Calmore, Whiteness as Audition and Blackness as Performance: Status
Protest from The Margin , 18 Washington University Journal of Law
and Policy 99-128, 99-104 (2005)(130 footnotes)
Most talk by whites about equal opportunity seems to me now to be
about equal opportunity to try to get into a position of dominance
while denying that systems of dominance exist.
-- Peggy McIntosh
If race is something about which we dare not speak in polite
social company, the same cannot be said of the viewing of race. How,
or whether, blacks are seen depends upon a dynamic of display that
ricochets between hypervisibility and oblivion. . . . If, moreover,
the real lives of real blacks unfold outside the view of many
whites, the fantasy of black life as a theatrical enterprise is an
almost obsessive indulgence.
-- Patricia Williams
You can't explain to Whites what they can't see.
-- A Latina law student, University of Michigan Introduction
This essay responds to the introductory epigraphs. It seeks to
make visible a white social identity that presents itself as
abstract individualism while masking its support from systems of
dominance. Against this hidden connection, blacks must not only
represent our reality, but also advocate on its behalf to bring some
balance to a form of dominant white voyeurism that places us in the
ricocheting tension "between hypervisibility and oblivion."
Finally, I hope that my personal story provides an illustration of
racialized experience that performs identity beyond this voyeurism
and beyond what many whites cannot, or will not, see. In short, this
essay addresses racialized identity (blackness) as performance and
whiteness as audition. Moreover, as a marginal man, I view my
marginality as a positive position from which to launch a status
protest.
As sociologist Howard Winant points out, common approaches to the
study of race have displayed "an insufficient appreciation of the
performative aspect of race." In looking at the performance of race,
moreover, as Sarah Susannah Willie's study shows we gain a better
appreciation of how race is "defined by both subject and situation."
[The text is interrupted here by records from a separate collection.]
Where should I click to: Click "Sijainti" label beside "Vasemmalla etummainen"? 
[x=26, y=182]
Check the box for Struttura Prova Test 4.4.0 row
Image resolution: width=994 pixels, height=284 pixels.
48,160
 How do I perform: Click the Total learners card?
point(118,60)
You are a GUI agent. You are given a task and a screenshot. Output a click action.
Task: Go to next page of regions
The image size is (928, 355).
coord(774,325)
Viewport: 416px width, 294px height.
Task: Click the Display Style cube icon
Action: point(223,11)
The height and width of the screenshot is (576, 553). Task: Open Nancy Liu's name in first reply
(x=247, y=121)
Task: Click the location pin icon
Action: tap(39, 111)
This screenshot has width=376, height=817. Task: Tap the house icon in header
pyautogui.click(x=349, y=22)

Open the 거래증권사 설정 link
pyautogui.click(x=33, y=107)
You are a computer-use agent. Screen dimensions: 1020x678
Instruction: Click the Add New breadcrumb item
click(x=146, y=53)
Thus, context becomes a key focus point. In Willie's study of black
alumni from Northwestern and Howard universities, she found that
race was highly malleable and contingent. Her subjects reflected
this through their descriptions of the ways they consciously acted
white in certain settings and acted black in others. According to
Willie:
Although they saw themselves as black, that did not mean they
understood blackness as something simple or simplistic. The
people with whom I spoke treated race as sets of behaviors that
they could choose to act out, as expectations they had of
themselves and others, as physical difference, and as ethnicity
and subculture. Consciously negotiating their identities, even
when there was sometimes very little room to do so, the men and
women in this study described performing. Acting black for me,
however, is not a matter of vacillating from acting white to
black in certain settings.
I seek constancy, though I adjust to settings where my acting
black defies conventional expectations and stereotypes but does not
entail acting white. At this margin, strange though it may appear,
sometimes acting black must be performed in personally unprecedented
circumstances, representing a new experience even for the actor.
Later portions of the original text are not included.